For the first time in 15 years, the American Academy of Child and Adolescent Psychiatry has updated its treatment guidelines for autism spectrum disorder (ASD).
The comprehensive new guidelines urge physicians to look beyond behavioral issues to assess medical conditions associated with autism. They also call for multidisciplinary care by a coordinated team of specialists. Other key recommendations include genetic testing and the careful use of medications as needed in a treatment plan that includes behavioral therapies.
The guidelines appear in the February issue of the Journal of the American Academy of Child and Adolescent Psychiatry.
Embracing “whole-person” care for autism
“We enthusiastically welcome the academy’s publication of guidelines that mirror the whole-person care model pioneered by Autism Speaks Autism Treatment Network,” says developmental pediatrician Paul Wang, Autism Speaks senior vice president for medical research. “These new practice parameters will help raise the standard of care of children and adolescents with autism across the nation.”

◆ **Action item**
Reproduce the autism guidelines article word for word from "The comprehensive new" to "and Adolescent Psychiatry.".

◆ **Provided records**
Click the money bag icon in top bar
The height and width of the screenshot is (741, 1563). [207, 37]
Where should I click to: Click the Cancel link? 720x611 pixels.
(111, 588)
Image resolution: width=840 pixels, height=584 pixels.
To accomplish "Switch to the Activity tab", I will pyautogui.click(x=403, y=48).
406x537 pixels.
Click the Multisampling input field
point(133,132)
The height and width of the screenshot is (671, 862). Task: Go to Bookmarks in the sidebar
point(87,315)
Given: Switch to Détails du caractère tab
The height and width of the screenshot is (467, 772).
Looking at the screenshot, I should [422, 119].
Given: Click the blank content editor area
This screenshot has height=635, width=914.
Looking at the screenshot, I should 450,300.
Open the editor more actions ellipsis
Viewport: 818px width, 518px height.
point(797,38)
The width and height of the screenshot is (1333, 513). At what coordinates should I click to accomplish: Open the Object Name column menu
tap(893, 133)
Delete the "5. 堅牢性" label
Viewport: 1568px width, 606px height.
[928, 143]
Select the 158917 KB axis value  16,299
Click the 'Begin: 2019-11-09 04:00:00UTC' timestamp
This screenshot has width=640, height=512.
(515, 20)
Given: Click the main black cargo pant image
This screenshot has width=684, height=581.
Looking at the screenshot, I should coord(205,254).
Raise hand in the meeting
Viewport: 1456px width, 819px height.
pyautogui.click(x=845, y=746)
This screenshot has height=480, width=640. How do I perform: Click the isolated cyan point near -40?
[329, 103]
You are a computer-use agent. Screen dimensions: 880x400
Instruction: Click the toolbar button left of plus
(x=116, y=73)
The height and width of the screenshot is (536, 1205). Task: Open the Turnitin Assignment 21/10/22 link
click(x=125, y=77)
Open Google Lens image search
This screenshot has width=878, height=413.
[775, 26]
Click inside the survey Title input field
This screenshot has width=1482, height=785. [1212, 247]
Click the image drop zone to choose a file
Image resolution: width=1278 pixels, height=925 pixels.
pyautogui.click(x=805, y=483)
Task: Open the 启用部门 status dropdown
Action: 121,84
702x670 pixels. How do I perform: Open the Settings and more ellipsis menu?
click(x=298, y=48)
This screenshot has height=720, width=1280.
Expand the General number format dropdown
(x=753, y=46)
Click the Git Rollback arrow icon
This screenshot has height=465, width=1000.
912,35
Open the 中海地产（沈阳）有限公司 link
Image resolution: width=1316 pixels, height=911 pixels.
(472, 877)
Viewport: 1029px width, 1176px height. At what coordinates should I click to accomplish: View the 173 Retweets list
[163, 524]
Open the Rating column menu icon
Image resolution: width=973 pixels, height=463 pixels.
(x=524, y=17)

◆ **Reply**
The comprehensive new guidelines urge physicians to look beyond behavioral issues to assess medical conditions associated with autism. They also call for multidisciplinary care by a coordinated team of specialists. Other key recommendations include genetic testing and the careful use of medications as needed in a treatment plan that includes behavioral therapies.
The guidelines appear in the February issue of the Journal of the American Academy of Child and Adolescent Psychiatry.